Exercise brief>
Return only that part of the material below which starts with the line containing "[Faith 18ct White Gold pear dark" and goes on through the line containing "PT [option] (12, 286)", restated exactly.

Entries provided>
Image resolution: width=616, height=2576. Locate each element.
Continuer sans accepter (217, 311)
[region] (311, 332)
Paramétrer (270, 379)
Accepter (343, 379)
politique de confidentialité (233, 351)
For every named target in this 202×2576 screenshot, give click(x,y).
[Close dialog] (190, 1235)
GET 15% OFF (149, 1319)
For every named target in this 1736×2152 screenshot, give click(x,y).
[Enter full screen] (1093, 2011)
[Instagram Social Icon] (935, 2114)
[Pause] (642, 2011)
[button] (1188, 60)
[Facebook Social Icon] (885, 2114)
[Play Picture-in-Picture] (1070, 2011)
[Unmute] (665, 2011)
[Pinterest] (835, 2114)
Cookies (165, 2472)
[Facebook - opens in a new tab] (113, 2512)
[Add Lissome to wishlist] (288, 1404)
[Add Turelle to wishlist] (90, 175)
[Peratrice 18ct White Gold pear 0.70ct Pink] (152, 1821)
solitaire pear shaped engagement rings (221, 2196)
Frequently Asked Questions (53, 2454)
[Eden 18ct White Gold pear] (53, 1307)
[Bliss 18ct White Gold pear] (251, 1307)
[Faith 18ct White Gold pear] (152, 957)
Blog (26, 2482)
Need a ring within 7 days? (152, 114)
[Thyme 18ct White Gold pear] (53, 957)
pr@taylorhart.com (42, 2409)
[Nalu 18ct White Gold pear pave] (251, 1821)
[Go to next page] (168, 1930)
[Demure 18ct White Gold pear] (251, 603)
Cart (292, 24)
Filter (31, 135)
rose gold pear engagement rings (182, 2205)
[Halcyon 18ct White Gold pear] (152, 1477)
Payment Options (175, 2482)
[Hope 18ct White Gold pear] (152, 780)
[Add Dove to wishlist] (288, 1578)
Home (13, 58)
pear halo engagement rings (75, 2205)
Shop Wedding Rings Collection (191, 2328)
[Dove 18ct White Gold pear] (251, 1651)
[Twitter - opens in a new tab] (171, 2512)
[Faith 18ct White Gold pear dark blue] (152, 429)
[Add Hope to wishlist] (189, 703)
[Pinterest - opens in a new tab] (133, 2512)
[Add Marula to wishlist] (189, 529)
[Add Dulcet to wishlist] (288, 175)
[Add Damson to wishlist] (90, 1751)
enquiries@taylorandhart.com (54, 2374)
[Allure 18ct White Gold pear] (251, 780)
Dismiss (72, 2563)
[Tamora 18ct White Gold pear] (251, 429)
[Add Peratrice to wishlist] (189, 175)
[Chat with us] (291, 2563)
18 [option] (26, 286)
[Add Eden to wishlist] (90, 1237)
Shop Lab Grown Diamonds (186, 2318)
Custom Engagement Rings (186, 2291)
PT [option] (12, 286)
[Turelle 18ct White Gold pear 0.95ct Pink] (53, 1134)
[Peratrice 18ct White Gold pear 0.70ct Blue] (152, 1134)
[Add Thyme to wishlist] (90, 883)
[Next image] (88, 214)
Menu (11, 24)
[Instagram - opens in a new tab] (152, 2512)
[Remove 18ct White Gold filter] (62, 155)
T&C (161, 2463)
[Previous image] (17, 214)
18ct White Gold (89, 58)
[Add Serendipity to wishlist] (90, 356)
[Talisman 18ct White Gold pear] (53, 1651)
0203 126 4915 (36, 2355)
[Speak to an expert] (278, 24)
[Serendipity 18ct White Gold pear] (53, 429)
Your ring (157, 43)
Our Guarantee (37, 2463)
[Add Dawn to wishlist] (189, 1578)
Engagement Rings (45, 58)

Answer for the task>
[Faith 18ct White Gold pear dark blue] (152, 429)
[Add Hope to wishlist] (189, 703)
[Pinterest - opens in a new tab] (133, 2512)
[Add Marula to wishlist] (189, 529)
[Add Dulcet to wishlist] (288, 175)
[Add Damson to wishlist] (90, 1751)
enquiries@taylorandhart.com (54, 2374)
[Allure 18ct White Gold pear] (251, 780)
Dismiss (72, 2563)
[Tamora 18ct White Gold pear] (251, 429)
[Add Peratrice to wishlist] (189, 175)
[Chat with us] (291, 2563)
18 [option] (26, 286)
[Add Eden to wishlist] (90, 1237)
Shop Lab Grown Diamonds (186, 2318)
Custom Engagement Rings (186, 2291)
PT [option] (12, 286)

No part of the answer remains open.